» Material for the task
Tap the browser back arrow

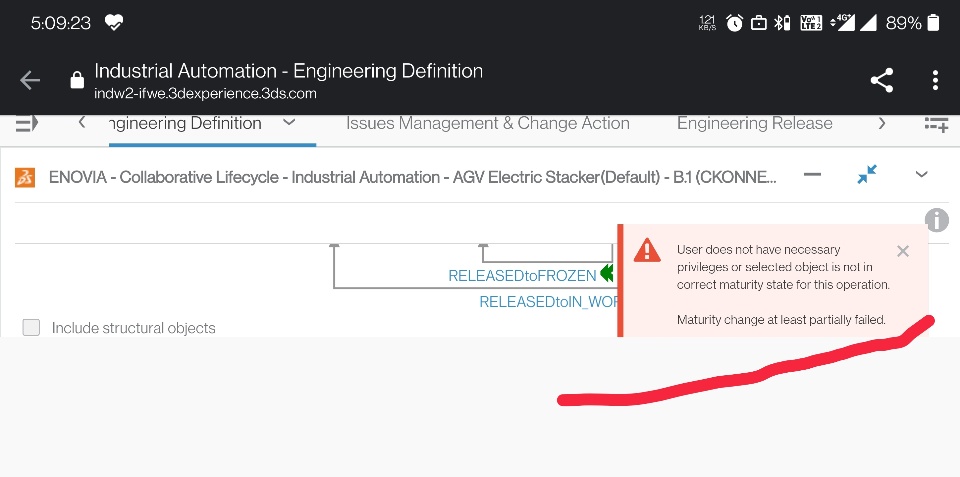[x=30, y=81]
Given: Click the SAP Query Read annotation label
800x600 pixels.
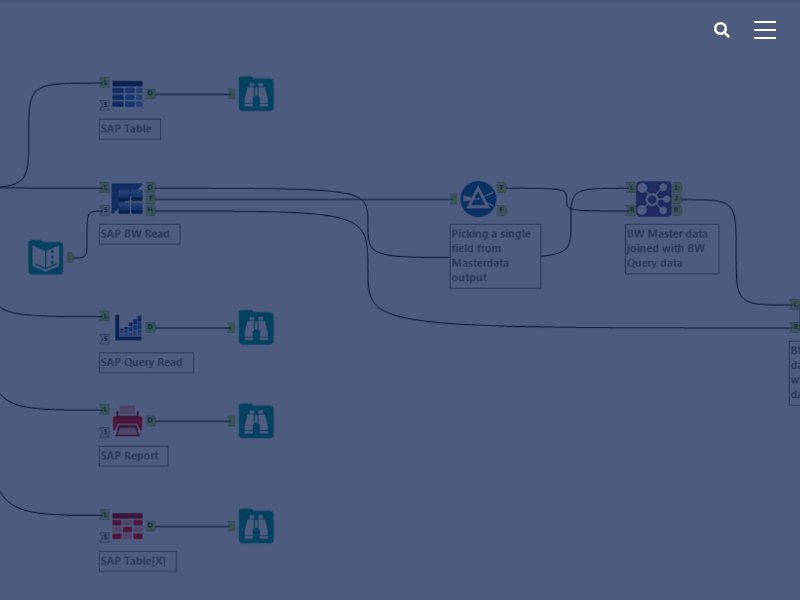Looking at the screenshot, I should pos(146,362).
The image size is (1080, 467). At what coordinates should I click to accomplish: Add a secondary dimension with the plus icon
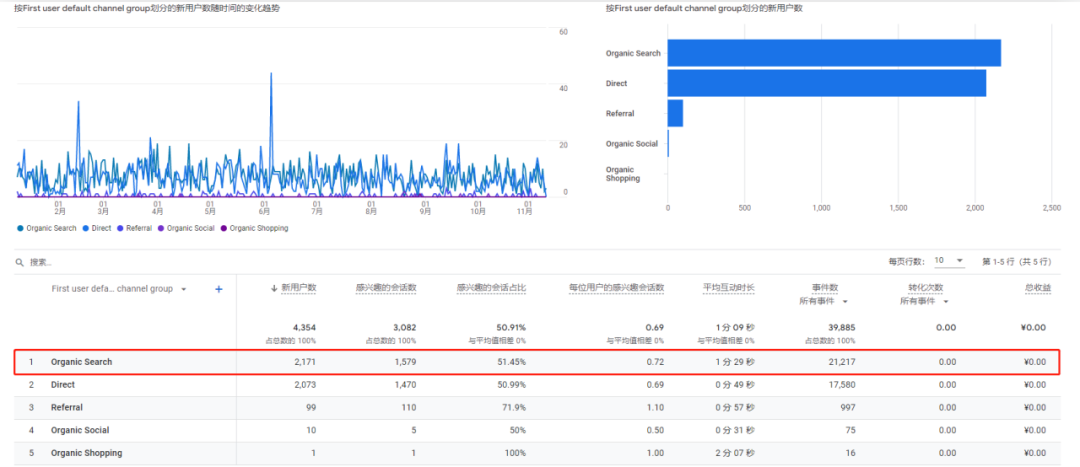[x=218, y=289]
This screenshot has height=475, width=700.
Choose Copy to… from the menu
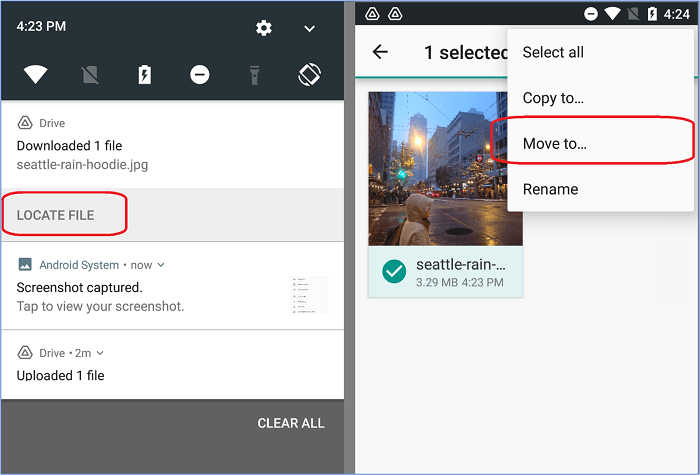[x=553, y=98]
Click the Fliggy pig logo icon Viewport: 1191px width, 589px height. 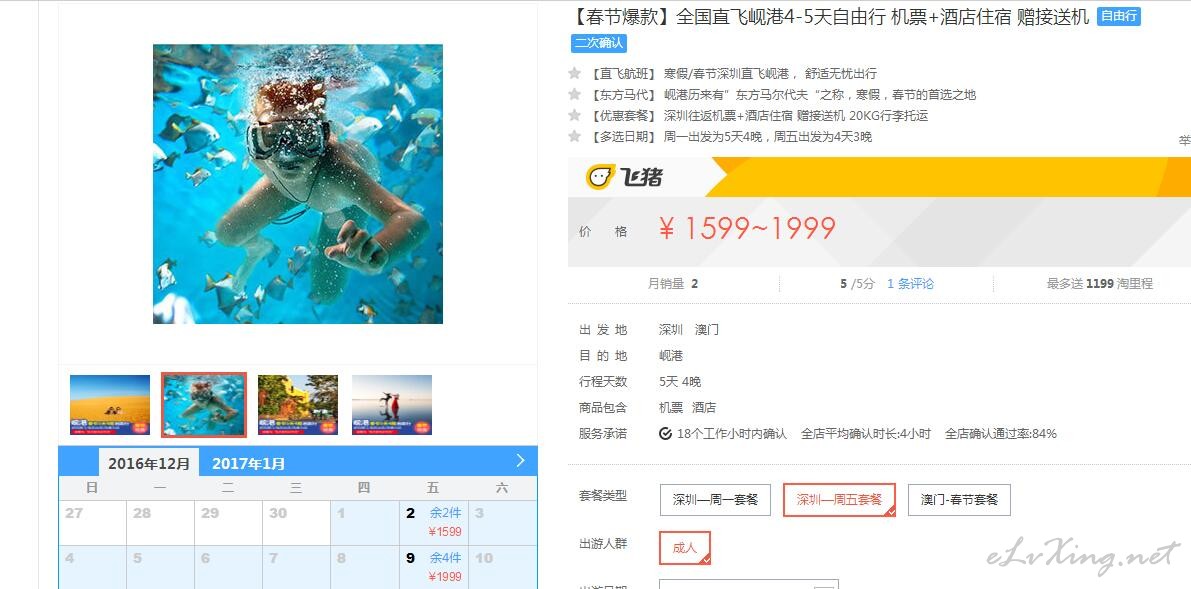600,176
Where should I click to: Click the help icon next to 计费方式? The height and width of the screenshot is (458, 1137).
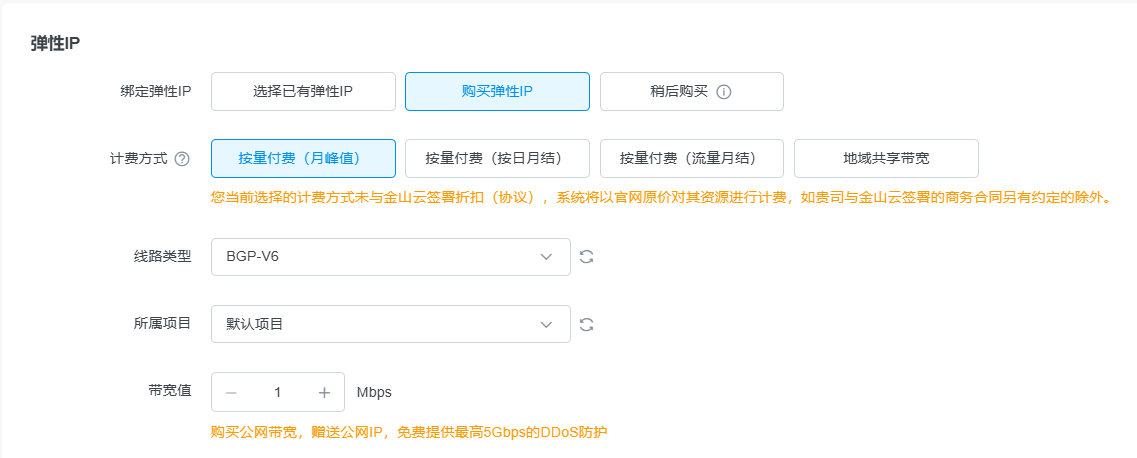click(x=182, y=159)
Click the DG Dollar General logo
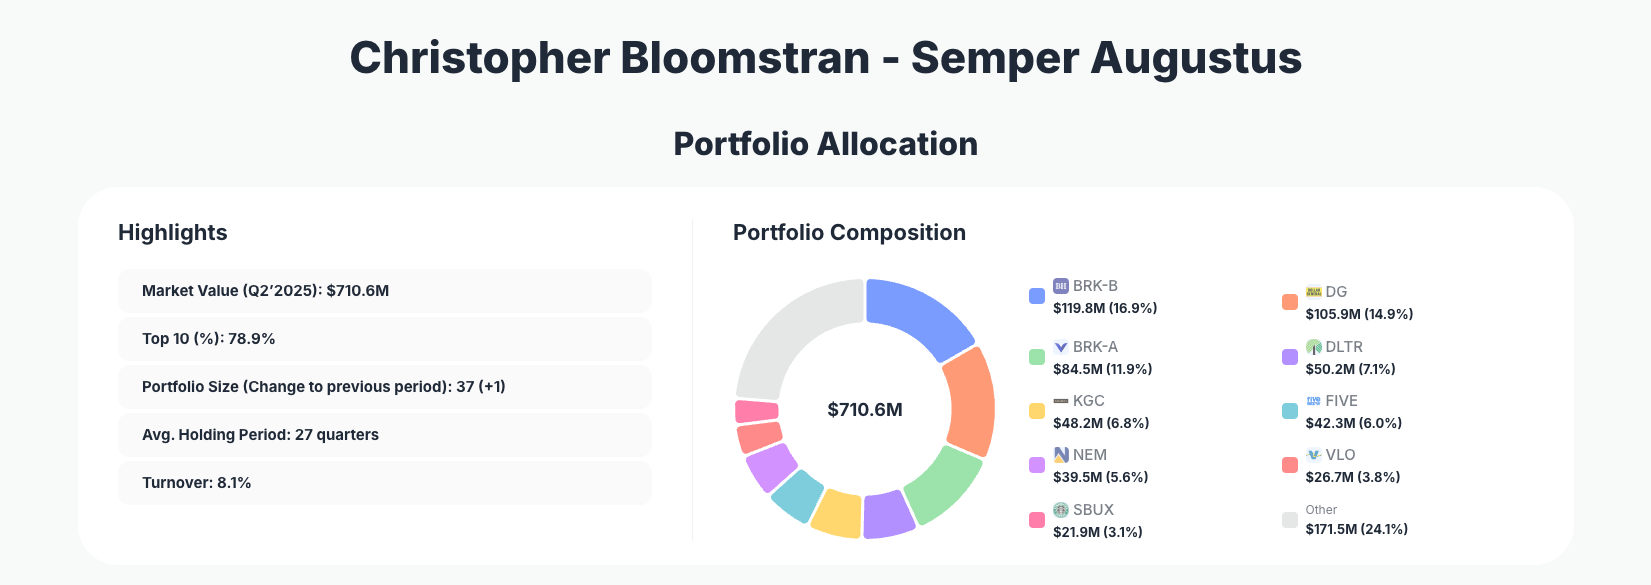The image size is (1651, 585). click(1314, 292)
...
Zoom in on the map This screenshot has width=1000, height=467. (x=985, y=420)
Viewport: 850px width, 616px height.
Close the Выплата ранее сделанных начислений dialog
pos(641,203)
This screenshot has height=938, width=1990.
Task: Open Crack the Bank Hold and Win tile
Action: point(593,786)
--
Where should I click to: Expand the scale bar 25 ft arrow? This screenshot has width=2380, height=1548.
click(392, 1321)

» Work to complete
Print every line of the material from the one containing "Where should I click to: Click" through the one containing "The image size is (1651, 585).", copying each character as it stands and leaving out the pictures.

» Answer
Where should I click to: Click the help icon next to 计费方式? The height and width of the screenshot is (458, 1137).
click(x=182, y=159)
Click the DG Dollar General logo
The image size is (1651, 585). click(1314, 292)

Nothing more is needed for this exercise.